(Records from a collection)
+ + +

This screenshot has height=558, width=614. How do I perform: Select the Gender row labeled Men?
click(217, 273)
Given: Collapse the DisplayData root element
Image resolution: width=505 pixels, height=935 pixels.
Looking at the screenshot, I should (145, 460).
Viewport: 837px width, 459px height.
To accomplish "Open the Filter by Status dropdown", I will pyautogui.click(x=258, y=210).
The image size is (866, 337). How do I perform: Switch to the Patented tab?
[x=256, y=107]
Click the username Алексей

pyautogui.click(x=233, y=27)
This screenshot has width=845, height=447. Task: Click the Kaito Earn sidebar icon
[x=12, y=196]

+ + +

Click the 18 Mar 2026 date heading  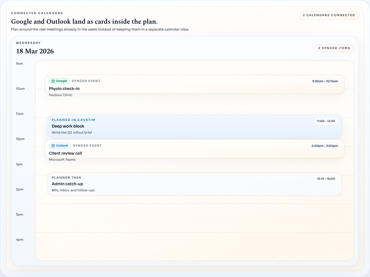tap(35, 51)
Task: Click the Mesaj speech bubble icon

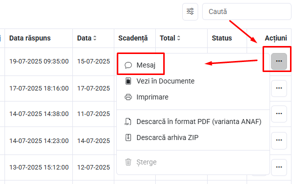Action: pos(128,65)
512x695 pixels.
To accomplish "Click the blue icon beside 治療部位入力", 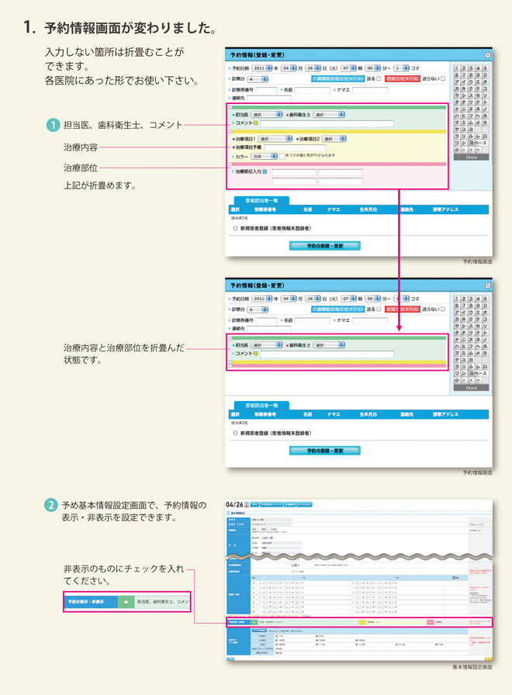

+ + +

### WORK TASK
A verbatim reproduction is expected: starting at the line above that has "512x695 pixels.", ending at the line that has "the blue icon", both included, and with no pictures and no other lines.

### RESULT
512x695 pixels.
To accomplish "Click the blue icon beside 治療部位入力", 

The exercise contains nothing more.